Generative AI Comes to Social Media: The Good, the Bad, and the Uncertain
Snapchat made headlines earlier this week by announcing the launch of My AI, a new ChatGPT-powered chatbox, which comes through ChatGPT’s newly announced API.
Part of Snapchat+, the platform’s growing subscription service, My AI serves as a sidekick that users can name, customize, and of course, interact with. My AI is similar to the native ChatGPT platform, but with more restrictions to comply with safety and trust guidelines.
Snapchat Isn’t Alone
Around the same time, Mark Zuckerberg announced that Meta was in the process of constructing a team dedicated to building generative AI across its experiences. It plans to start with creative and expressive tools and eventually move to “AI personas.”
Just a few days later, Neal Mohan, YouTube’s new lead, penned a letter to creators about YouTube’s priorities for 2023. He revealed that the platform too would invest in generative AI. He mentioned the platform would build features that will reinvent video and help creators to story-tell and increase their video production value. Potential features allow creators to virtually switch outfits in videos and create unique film settings.
It’s also reported that Elon Musk is looking to build an AI lab in order to build his own ChatGPT rival, which likely would be integrated into Twitter. Plus, earlier this month, Reddit said that it's exploring AI chatbot technologies as well.
Why Social Media Platforms Are Investing in Generative AI
Social media platforms bringing generative AI to their apps is much more than checking the box.

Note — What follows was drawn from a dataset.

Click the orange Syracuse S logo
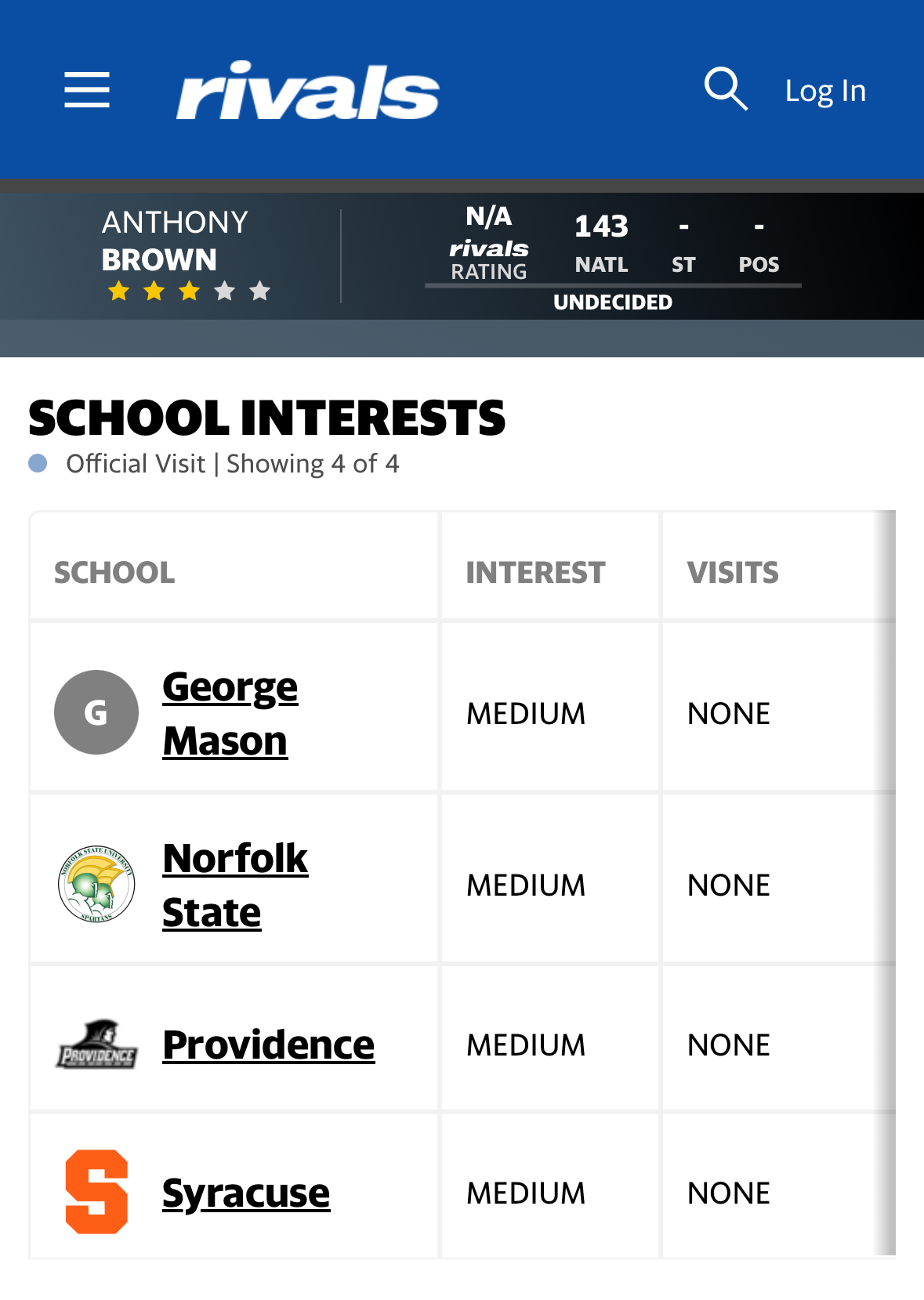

Generative AI has real potential to help them drive business in a number of ways:
User Engagement: By providing creators with AI-powered tools, social media platforms can make content creation easier. Not only can this help its creators to create and share content, but it also can lower the barrier to entry for everyday social media users to become creators. Both of these scenarios can help drive user engagement, a key metric for many platforms. Because the use of, for example, picture editing tools can lead to significant time efficiencies, which means people can produce high-quality work without sacrificing their time resources.
First-Party Data: Social media platforms can gather a wealth of first-party data from generative AI like chatbots. As users interact with these conversational messaging tools over time, platforms obtain a lot of information about them, which can be used for advertising purposes. This includes displaying relevant ads within chatbot experiences and serving ads across other experiences and formats. Apple's privacy changes have made it challenging for social media platforms to offer precise targeting for advertisers, and many advertisers are reducing their spending due to this. First-party data can help platforms provide advertisers with more accurate targeting, which could lead to increased ad budgets.
Subscription Revenue: As Snapchat has shown, adding generative AI features can be a way for social platforms to get dollars directly from app users. Snapchat's subscription offering was already strong, with over 2.5 million subscribers. The addition of My AI should convince more to sign up for it. With platforms diving deeper into paid features, putting in-app generative AI tools behind a subscription could make it easier for users to pay for their social media usage.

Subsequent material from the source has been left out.